FDA approves Gene Therapy for rare form of blindness

FDA approves Gene Therapy for rare form of blindness

The U.S. Food and Drug Administration has approved the first ever gene therapy for a rare form of inherited blindness. The approval marks a major milestone for genetic medicine. Spark Therapeutics has received FDA approval for gene therapy in which a corrective gene is directly given to patients. The injection will be marketed under brand name Luxturna. The treatment has been approved for patients with confirmed biallelic RPE65 mutation-associated retinal dystrophy that leads to vision loss.

Patients with rare condition generally start losing vision before 18 and in majority of cases, the condition results in total blindness. The company said that the patients who benefitted from the genetic therapy, have witnessed lasting benefits. The company tracked the patients for nearly four years.

Market analysts estimate the price of treatment could be as high as $1 million. Spark Therapeutics informed that the company will reveal the cost of treatment next month. Pharmaceutical companies have been working on gene therapy but majority of approved treatments have very high cost. Novartis' Kymriah costs $475,000 for a one-time infusion of genetically enhanced cells. Gilead Sciences offers Yescarta for $373,000 per treatment.
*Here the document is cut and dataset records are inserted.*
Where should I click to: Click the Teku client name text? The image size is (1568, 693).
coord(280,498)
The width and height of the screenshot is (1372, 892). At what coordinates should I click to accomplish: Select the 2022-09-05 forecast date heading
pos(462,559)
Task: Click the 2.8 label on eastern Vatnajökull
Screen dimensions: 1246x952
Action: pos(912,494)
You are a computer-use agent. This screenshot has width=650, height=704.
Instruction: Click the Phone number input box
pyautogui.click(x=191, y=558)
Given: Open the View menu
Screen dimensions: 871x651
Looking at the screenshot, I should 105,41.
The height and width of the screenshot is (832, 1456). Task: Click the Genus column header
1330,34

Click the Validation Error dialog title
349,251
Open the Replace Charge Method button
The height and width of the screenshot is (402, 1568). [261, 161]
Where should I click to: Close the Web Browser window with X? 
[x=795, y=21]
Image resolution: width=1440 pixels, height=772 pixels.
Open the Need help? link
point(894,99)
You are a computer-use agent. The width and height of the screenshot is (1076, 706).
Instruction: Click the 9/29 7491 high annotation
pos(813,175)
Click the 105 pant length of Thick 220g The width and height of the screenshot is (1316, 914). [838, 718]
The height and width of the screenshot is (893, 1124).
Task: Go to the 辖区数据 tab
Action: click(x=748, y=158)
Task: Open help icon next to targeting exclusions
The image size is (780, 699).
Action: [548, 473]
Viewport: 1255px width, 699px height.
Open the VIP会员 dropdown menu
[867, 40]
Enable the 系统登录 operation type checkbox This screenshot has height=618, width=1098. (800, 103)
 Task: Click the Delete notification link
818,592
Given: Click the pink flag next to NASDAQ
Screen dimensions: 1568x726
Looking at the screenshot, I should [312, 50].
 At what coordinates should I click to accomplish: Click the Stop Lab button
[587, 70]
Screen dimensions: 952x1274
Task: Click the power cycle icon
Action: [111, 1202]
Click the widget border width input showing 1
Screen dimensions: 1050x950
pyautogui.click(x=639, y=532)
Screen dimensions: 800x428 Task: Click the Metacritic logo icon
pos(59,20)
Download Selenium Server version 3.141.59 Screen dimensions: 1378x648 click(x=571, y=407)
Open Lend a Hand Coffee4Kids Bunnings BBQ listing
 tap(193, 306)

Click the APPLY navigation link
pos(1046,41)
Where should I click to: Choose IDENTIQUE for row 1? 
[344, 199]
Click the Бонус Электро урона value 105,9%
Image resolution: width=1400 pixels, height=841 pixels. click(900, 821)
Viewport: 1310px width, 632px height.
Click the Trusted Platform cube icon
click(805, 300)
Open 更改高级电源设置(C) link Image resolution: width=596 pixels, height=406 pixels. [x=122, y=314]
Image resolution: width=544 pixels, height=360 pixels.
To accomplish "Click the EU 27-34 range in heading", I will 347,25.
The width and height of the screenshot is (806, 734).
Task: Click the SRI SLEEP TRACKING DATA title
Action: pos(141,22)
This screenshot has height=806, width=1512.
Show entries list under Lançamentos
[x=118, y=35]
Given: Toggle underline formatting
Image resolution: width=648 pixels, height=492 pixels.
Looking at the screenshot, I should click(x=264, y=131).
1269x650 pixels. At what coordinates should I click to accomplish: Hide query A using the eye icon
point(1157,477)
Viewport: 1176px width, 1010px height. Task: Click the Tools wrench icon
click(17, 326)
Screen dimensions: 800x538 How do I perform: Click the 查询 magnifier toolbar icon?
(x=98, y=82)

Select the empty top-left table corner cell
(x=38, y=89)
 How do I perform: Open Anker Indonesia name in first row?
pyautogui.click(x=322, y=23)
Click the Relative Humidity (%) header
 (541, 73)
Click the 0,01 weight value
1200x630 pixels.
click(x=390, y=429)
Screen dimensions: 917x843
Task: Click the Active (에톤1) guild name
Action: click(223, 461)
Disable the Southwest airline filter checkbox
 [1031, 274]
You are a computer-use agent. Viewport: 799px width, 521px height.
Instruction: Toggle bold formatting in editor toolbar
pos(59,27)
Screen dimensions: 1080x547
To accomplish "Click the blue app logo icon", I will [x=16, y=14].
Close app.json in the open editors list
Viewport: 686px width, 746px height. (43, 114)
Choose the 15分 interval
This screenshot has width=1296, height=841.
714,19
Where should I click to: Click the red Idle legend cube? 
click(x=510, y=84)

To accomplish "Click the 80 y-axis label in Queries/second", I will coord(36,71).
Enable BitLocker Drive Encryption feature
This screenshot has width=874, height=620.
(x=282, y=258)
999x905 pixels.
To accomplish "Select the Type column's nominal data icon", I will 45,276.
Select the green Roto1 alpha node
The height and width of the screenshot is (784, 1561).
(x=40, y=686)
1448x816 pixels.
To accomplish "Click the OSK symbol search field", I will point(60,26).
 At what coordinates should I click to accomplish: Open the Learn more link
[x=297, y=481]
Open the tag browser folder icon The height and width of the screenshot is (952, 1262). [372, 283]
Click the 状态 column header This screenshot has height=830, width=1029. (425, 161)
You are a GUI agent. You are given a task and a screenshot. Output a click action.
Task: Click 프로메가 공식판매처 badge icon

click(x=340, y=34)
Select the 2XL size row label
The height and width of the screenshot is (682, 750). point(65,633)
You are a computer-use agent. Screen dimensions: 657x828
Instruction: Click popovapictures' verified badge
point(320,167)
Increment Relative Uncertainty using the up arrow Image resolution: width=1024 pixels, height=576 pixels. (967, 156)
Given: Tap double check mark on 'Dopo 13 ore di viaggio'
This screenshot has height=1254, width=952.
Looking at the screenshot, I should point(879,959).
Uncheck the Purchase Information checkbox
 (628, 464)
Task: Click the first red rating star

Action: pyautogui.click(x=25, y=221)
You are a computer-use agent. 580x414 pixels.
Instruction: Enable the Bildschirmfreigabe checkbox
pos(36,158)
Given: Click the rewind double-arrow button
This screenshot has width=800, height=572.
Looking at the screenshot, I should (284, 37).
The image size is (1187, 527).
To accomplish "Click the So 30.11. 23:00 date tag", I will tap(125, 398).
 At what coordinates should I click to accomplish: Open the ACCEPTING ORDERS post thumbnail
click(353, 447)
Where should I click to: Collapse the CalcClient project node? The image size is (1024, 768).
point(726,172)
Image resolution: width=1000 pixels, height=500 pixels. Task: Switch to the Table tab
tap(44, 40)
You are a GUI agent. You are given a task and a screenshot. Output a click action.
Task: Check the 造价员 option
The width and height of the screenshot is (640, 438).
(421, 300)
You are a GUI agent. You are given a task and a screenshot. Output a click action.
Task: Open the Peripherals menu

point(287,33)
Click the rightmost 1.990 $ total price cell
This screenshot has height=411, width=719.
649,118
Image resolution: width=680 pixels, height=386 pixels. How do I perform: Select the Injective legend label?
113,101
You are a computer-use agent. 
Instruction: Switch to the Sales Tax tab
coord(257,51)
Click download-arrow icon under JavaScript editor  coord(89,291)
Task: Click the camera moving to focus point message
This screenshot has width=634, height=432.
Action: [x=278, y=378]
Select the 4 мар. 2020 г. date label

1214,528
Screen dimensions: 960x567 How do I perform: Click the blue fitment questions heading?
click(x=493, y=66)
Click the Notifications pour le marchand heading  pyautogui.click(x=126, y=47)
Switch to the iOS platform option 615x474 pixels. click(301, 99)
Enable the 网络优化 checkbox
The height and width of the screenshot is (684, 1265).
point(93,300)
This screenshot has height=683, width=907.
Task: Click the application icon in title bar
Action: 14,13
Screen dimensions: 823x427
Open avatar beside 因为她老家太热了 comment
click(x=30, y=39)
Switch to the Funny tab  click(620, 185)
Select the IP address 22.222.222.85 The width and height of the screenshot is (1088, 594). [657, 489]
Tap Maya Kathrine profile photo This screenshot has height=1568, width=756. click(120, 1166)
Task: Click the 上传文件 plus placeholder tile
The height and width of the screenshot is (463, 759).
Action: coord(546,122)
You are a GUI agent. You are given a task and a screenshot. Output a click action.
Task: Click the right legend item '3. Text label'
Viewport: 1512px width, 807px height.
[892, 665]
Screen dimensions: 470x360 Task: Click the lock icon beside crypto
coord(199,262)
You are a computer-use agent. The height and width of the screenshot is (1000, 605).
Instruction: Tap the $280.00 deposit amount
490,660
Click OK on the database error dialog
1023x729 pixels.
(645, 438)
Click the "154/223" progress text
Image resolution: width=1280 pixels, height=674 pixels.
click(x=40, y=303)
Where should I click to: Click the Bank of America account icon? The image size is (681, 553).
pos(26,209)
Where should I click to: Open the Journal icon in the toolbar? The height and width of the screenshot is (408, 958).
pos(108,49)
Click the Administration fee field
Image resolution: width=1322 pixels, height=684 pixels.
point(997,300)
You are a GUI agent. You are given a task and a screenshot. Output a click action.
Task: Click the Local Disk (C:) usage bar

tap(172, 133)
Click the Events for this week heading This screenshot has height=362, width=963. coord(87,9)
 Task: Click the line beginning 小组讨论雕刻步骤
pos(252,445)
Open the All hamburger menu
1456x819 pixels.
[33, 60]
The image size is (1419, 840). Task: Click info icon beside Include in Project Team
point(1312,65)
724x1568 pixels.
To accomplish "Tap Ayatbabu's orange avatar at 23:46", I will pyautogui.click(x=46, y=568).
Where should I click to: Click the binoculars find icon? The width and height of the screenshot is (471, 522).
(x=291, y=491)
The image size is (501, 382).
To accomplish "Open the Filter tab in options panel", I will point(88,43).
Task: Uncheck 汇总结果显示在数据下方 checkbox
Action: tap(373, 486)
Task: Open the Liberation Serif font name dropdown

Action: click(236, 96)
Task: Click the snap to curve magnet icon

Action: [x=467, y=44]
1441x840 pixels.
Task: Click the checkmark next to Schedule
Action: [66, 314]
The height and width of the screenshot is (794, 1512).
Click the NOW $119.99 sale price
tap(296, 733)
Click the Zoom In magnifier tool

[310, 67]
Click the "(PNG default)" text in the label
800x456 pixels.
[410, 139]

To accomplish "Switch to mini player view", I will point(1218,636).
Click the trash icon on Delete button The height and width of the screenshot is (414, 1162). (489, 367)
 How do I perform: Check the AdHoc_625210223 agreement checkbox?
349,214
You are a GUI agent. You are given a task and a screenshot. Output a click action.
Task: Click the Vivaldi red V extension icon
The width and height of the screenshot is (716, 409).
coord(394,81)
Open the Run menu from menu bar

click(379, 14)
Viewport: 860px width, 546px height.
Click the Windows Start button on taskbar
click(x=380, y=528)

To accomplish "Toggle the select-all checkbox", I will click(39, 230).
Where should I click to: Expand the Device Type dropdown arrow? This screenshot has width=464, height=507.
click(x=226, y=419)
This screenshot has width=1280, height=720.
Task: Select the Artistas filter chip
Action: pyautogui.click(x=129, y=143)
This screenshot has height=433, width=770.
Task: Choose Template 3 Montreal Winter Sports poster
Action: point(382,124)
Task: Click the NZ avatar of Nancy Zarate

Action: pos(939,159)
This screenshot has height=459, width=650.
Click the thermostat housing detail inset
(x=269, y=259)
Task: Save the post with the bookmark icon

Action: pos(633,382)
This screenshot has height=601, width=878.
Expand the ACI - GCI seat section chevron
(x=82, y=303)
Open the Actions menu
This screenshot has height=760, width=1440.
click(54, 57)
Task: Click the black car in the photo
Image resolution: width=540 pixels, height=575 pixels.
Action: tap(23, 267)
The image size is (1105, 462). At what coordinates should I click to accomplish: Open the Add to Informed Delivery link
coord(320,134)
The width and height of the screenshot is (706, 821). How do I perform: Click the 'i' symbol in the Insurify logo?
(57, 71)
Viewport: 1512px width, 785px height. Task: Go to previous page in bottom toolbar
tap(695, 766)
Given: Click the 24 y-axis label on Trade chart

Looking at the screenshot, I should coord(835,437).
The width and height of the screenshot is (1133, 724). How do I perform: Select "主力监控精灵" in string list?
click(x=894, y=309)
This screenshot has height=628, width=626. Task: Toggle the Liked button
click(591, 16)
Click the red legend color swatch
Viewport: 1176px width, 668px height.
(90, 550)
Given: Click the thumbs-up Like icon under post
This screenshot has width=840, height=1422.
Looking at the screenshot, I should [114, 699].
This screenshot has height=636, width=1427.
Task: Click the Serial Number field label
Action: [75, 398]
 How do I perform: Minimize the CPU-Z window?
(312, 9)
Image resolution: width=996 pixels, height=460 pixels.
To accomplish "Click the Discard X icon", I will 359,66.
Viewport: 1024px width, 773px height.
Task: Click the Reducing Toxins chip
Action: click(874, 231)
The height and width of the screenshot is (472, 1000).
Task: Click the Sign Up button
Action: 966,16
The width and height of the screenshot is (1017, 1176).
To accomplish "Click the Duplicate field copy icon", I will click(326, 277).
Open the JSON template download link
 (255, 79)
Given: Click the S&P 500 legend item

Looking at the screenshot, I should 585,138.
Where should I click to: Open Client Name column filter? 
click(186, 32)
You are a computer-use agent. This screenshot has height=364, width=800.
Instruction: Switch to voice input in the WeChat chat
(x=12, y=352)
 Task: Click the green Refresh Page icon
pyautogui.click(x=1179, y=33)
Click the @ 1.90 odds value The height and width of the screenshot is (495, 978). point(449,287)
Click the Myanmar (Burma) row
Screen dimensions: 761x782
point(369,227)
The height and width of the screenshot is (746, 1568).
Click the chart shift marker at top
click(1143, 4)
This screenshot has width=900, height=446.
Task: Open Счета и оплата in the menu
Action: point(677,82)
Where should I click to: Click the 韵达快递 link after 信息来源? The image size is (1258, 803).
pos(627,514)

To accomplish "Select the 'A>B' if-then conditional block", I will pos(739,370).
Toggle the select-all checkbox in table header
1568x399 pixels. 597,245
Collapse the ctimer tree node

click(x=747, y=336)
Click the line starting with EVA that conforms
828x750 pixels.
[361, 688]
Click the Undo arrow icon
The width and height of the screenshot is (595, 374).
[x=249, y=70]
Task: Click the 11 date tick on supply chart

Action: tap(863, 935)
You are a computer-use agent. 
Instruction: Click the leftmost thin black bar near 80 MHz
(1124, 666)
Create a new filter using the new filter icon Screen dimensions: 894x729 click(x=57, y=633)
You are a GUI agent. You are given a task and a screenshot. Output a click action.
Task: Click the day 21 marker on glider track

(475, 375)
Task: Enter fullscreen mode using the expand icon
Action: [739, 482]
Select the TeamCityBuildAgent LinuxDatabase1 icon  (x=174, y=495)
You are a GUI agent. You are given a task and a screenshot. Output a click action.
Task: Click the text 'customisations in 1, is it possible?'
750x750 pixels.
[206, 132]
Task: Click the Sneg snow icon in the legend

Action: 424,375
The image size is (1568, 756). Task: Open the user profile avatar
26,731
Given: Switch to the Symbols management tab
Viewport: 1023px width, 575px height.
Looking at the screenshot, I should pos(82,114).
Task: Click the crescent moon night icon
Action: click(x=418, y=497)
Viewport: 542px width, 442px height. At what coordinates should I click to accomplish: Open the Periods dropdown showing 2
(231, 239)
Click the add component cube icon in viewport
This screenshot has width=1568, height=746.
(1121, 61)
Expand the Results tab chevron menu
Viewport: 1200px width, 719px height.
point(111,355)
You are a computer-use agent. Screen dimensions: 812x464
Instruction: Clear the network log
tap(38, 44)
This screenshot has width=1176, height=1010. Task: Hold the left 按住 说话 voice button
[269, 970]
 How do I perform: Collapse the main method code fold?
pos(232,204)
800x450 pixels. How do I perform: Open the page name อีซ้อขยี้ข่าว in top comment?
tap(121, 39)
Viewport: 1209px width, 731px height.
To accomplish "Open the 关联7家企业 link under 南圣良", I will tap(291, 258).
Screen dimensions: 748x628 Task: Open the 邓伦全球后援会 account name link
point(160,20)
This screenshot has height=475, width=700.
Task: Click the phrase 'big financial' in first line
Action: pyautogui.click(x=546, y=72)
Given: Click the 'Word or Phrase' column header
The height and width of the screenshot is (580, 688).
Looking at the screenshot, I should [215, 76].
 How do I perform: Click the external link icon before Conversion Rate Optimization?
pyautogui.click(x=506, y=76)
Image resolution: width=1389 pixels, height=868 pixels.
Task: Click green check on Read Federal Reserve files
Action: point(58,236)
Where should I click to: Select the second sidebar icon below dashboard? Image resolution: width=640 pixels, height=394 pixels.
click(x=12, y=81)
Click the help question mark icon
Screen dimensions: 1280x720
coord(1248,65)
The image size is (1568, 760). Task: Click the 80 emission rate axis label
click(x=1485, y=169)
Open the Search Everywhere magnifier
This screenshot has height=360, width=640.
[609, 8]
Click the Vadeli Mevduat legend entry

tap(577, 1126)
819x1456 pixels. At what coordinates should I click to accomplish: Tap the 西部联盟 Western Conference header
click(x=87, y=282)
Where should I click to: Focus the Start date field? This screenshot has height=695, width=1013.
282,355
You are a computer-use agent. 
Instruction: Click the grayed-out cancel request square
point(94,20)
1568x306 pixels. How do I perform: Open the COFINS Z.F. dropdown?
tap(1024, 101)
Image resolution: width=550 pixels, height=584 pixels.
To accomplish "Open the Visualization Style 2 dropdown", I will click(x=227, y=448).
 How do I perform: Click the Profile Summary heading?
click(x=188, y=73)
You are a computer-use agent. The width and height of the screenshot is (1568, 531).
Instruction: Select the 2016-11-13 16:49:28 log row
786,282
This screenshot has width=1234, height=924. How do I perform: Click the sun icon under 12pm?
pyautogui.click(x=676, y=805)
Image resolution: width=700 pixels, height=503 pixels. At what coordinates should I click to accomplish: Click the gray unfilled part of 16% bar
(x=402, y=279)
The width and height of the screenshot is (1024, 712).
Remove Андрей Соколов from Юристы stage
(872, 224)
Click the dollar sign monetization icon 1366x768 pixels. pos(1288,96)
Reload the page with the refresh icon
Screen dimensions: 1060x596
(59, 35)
Talking about approval, FDA Commissioner Scott Gottlieb, M.D. said, “We’re at a turning point when it comes to this novel form of therapy and at the FDA, we’re focused on establishing the right policy framework to capitalize on this scientific opening. Next year, we’ll begin issuing a suite of disease-specific guidance documents on the development of specific gene therapy products to lay out modern and more efficient parameters — including new clinical measures — for the evaluation and review of gene therapy for different high-priority diseases where the platform is being targeted.”

Spark CEO Jeffrey Marrazzo said, "All the data we have today suggests it's long-lasting, if not lifelong."

The safety and efficacy of Luxturna were established in a clinical development program with a total of 41 patients between the ages of 4 and 44 years. All participants had confirmed biallelic RPE65 mutations. The primary evidence of efficacy of Luxturna was based on a Phase 3 study with 31 participants by measuring the change from baseline to one year in a subject’s ability to navigate an obstacle course at various light levels. The group of patients that received Luxturna demonstrated significant improvements in their ability to complete the obstacle course at low light levels as compared to the control group.

Spark Therapeutics stock touched high of $50.74 and was trading slightly lower during the afternoon session. The stock price of Philadelphia, Pennsylvania-based company has declined from its recent high touched in October 2017.